As of June 30, 2025, UBT is the third-largest bank in Nebraska, with $8.8 billion in bank assets and $42.7 billion in trust assets under management. The bank operates more than 30 full-service and loan production offices across Nebraska, Kansas, and Colorado.

UBT offers a full range of banking, lending, investment and trust services. It also serves as the program manager for Nebraska's NEST 529 College Savings Plan, a nationally recognized education savings program.

== History ==

- 1917: Founded as Farmer’s State Bank
- 1935: Renamed Union Bank
- 1959: Added trust powers; became Union Bank & Trust Company
- 1965: Purchased by the Dunlap family
- 1985–2006: Expanded through acquisitions of several Nebraska banks and one Kansas
- bank

== Leadership & Culture ==
UBT has been led by the Dunlap family for three generations. Jay Dunlap served as the bank’s first
Chief Executive Officer after the Dunlap family purchased it in 1965, guiding the organization for
more than three decades. Under Jay’s leadership, UBT became known as “the bank of friendly service,” establishing a culture of caring that remains central today: caring for customers, caring for the community, and caring for each other. Angie Muhleisen, Jay’s daughter, continued that legacy
during her tenure as President and CEO from 1996 to 2023. Today, Jason Muhleisen, Angie’s son, leads the bank with the same commitment to people and purpose.

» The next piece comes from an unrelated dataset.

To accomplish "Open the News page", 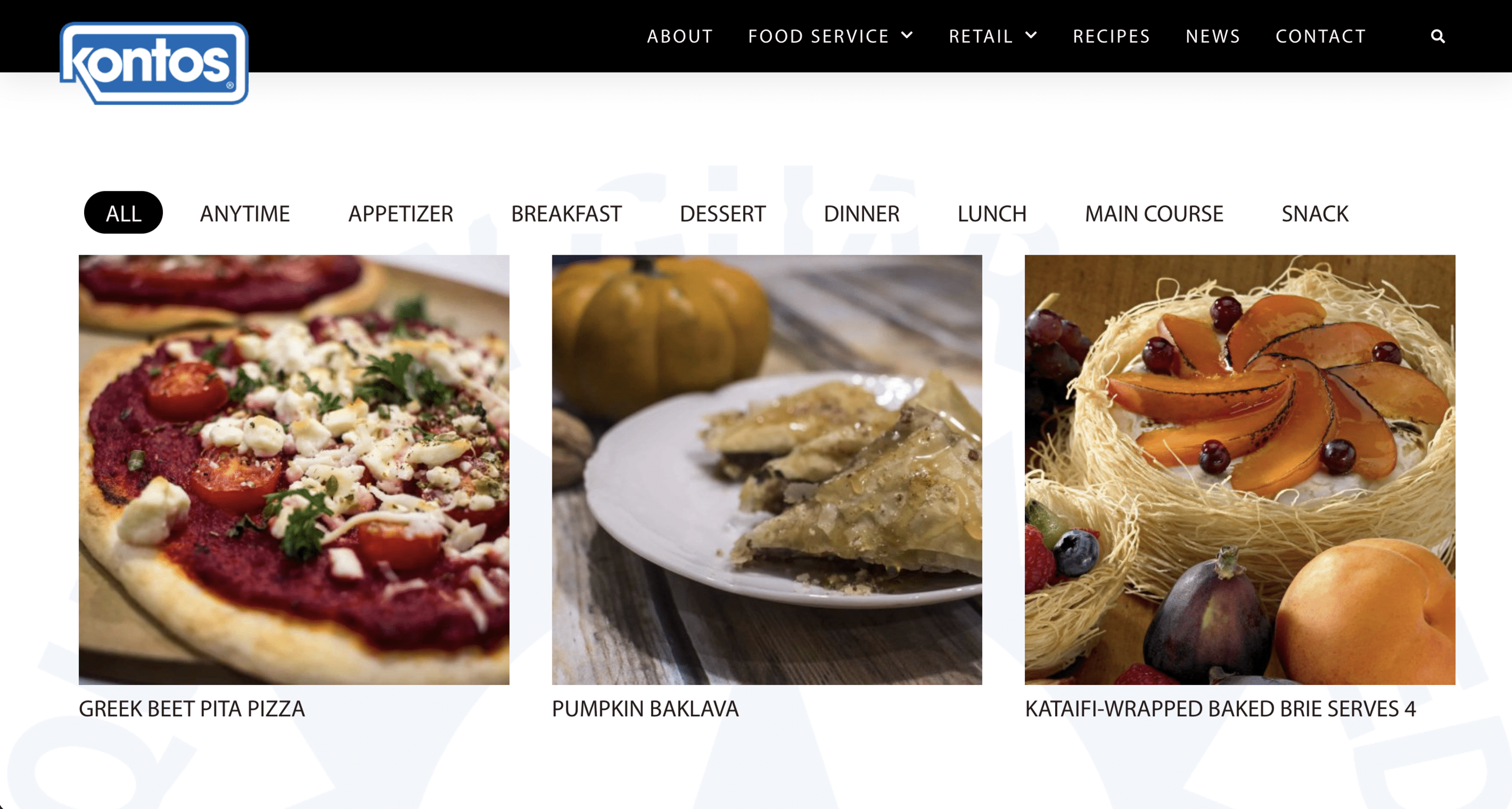I will coord(1213,36).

== Community Involvement ==
Union Bank &Trust is deeply rooted in its communities, supporting local nonprofits, education initiatives, and financial literacy programs. The bank has been recognized multiple times in the Lincoln’s Choice Awards for excellence in banking and customer service. UBT’s culture of caring extends beyond banking, with employees actively volunteering and contributing to causes that strengthen the communities they serve.